All borrowers must complete the HECM application to become eligible for this form of financial assistance. Before initiating the application procedure, homeowners must meet a counselor to obtain information regarding risk, payout, alternative credit solutions, and cost.
Examples
Let us look at a few home equity conversion mortgage examples to understand the concept better.
Example #1
Suppose Jason had a home worth $500,000 and a mortgage with an outstanding balance of $30,000. A HUD-approved loan provider determined he was eligible for a HECM of $300,000. The reverse mortgage paid off the existing mortgage, and Jason could use the remaining amount to fund the home improvement expenses and meet the cost of medical treatment. He did not repay the loan. However, the interest due on the amount increased the outstanding balance over time.
Example #2
In November 2022, the FHA announced that it granted two partial waivers temporarily to its loss-mitigation policies concerning a home equity conversion mortgage. It also added that both waivers would continue the exact flexibilities specified in their previously-announced waivers dated 16 June 2022, which expired on December 31, 2022.
The two waivers would offer flexible mortgages, helping senior citizens with HECMs who still face significant financial challenges due to the COVID-19 pandemic.
Pros And Cons
There are various advantages and disadvantages of a home equity conversion mortgage. Let us look at them.
Pros
- As noted above, this loan does not have end-use restrictions. Therefore, individuals can use the amount to fulfill different purposes, for example, debt consolidation and meeting medical expenses.
- Individuals’ credit score is not one of the factors determining HECM eligibility.
- Borrowers do not need to make monthly mortgage payments. However, they must keep paying their homeowners insurance and property taxes.
- Since FHA insures this reverse mortgage product, borrowers are safeguarded from falling home values.
- Individuals availing of this loan continue to remain their property’s owner.
Cons
- Typically, HECMs come with higher fees than conventional mortgages.
- The senior citizen’s heirs lose the property if the loan amount is not repaid.
- Most of these loans come with a variable interest rate.
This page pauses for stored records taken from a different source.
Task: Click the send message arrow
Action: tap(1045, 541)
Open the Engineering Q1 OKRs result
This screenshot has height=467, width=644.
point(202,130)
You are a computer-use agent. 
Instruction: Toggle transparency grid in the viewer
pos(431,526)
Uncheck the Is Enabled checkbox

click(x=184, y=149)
As a result, the cost of borrowing can increase.
- The interest fee rises as an individual borrows more.
- Until the borrowers pay off the interest, they cannot claim a tax deduction against it.
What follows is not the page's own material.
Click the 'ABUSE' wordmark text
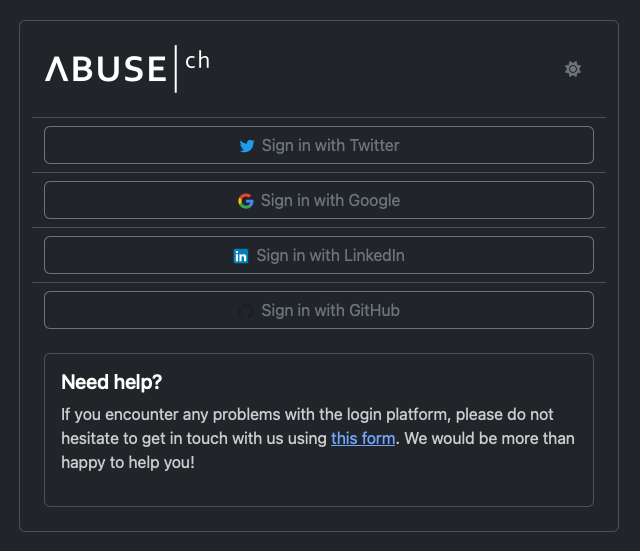640x551 pixels. pyautogui.click(x=105, y=69)
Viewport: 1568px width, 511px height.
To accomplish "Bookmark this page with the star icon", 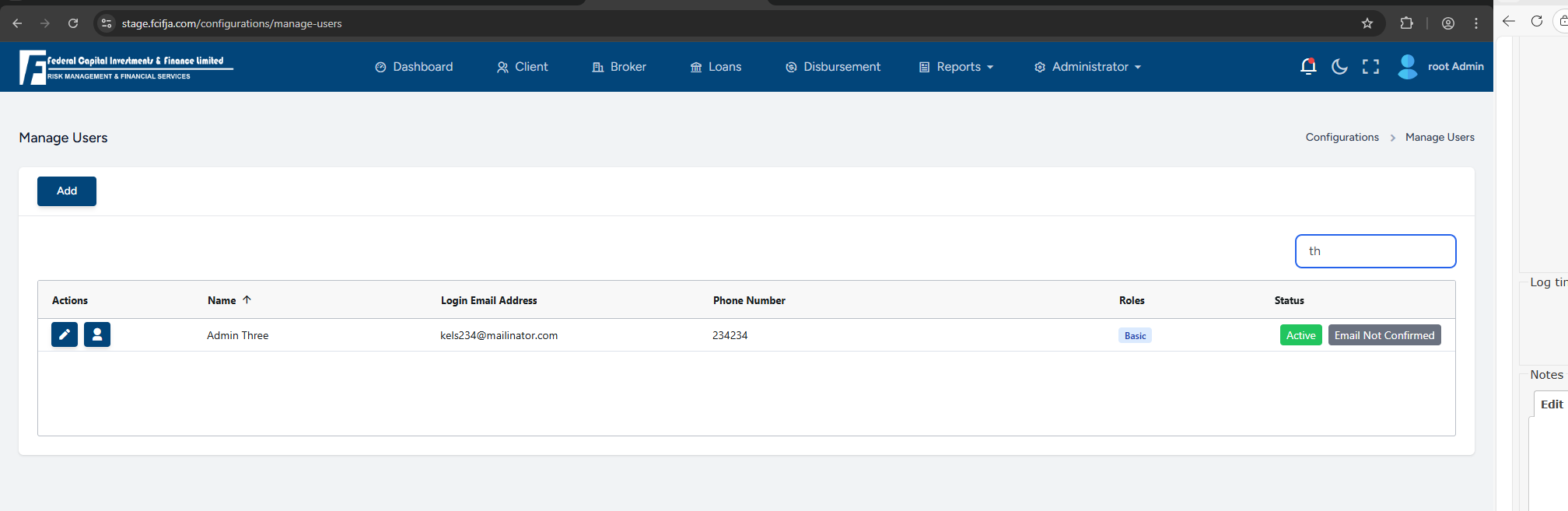I will click(x=1367, y=23).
- The upfront charges can be high.
Home Equity Conversion Mortgage vs Reverse Mortgage
The concepts of HECM and a reverse mortgage can be confusing for individuals new to the world of finance. That said, one must know their distinct features to avoid confusion and fully understand their meaning. So, let us look at the critical differences between them.
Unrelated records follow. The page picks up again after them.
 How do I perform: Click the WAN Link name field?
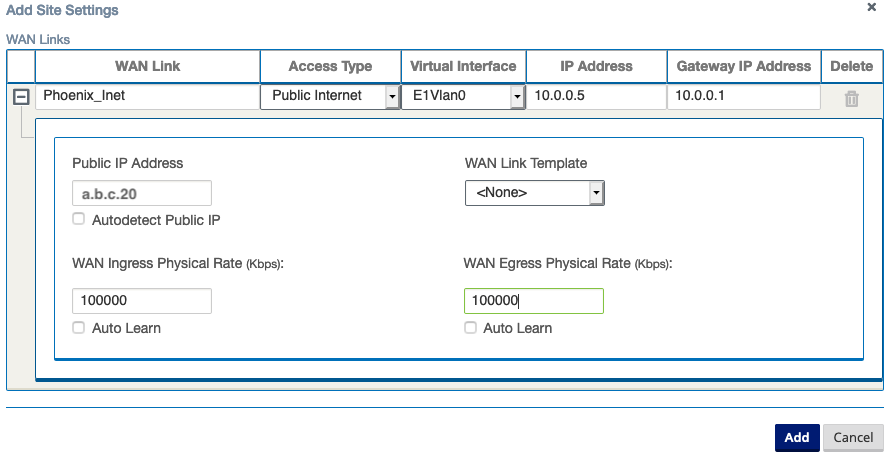pyautogui.click(x=147, y=97)
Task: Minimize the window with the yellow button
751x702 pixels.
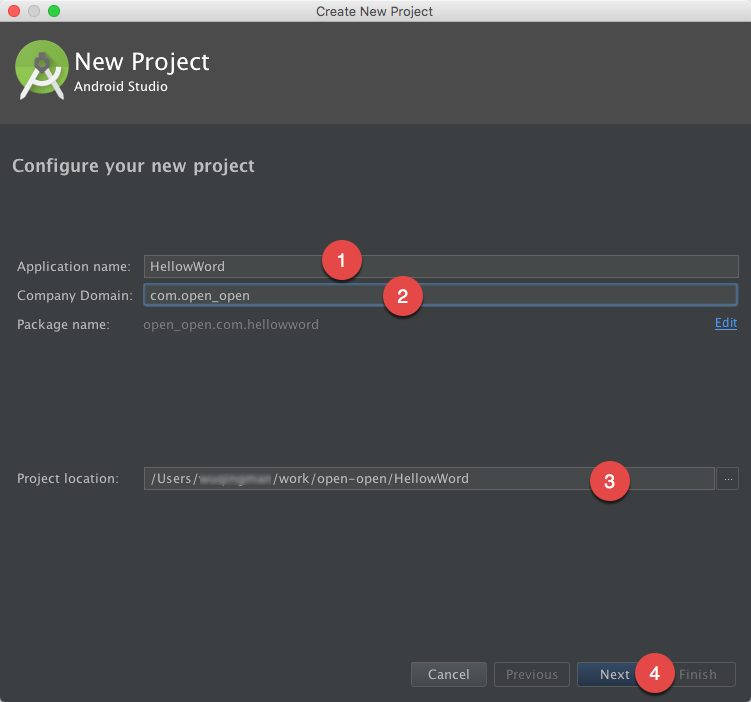Action: click(34, 11)
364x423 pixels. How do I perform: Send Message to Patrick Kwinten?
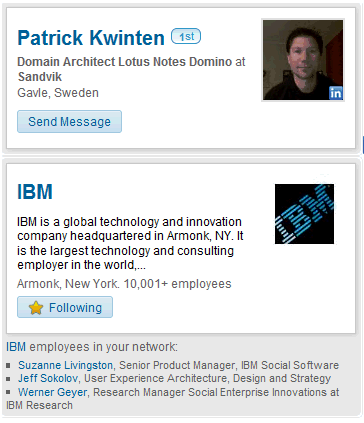coord(69,122)
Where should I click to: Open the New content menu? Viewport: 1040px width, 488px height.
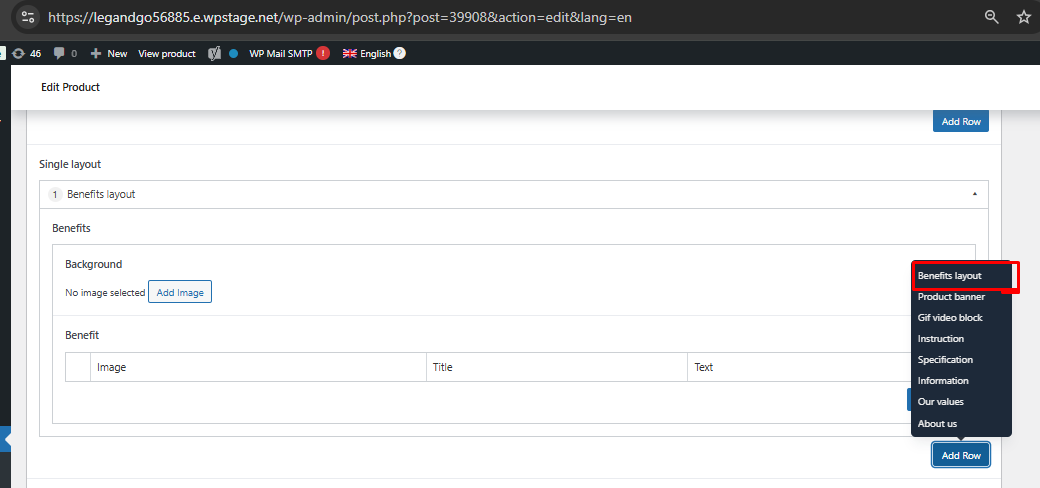109,53
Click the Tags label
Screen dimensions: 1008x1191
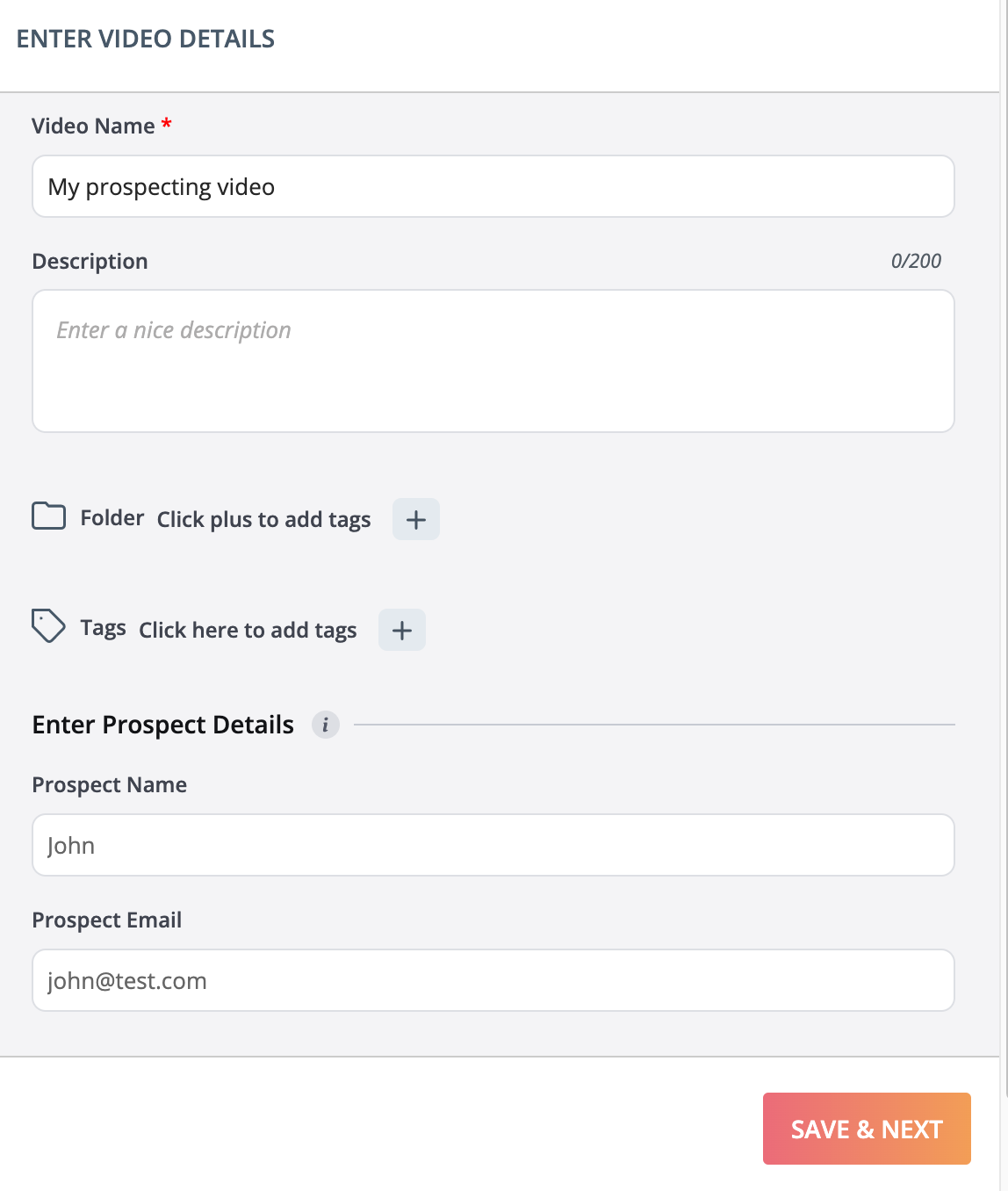[x=103, y=628]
Home Equity Conversion Mortgage | Reverse Mortgage |
---|---|
This is a specific type of reverse mortgage, which is insured by the government. | The government does not insure reverse mortgages other than HECM. |
Since it is government-backed, the interest rates are usually lower than private reverse mortgages. | The interest rates are usually higher. |
It does not have end-use restrictions. | Reverse mortgages other than HECM may come with end-sue restrictions. |
Frequently Asked Questions (FAQs)
A HECM is a suitable form of financial assistance for retired individuals who do not have substantial investments or savings but have significant equity in their homes. It allows individuals to turn an illiquid asset into cash to meet different expenses during retirement. Hence, retirees who wish to supplement their earnings may consider applying for a HECM.
In the case of this FHA-insured reverse mortgage product, the maximum reverse mortgage limit that individuals are eligible to borrow against is $1,089,300. This amount is the ceiling, even if the home’s appraised value is higher.
According to the rule, if the outstanding loan balance exceeds the property’s worth, the heirs or estate may sell the home for a minimum of 95% of the property’s current appraised value. The loan provider considers the net proceeds as the full repayment.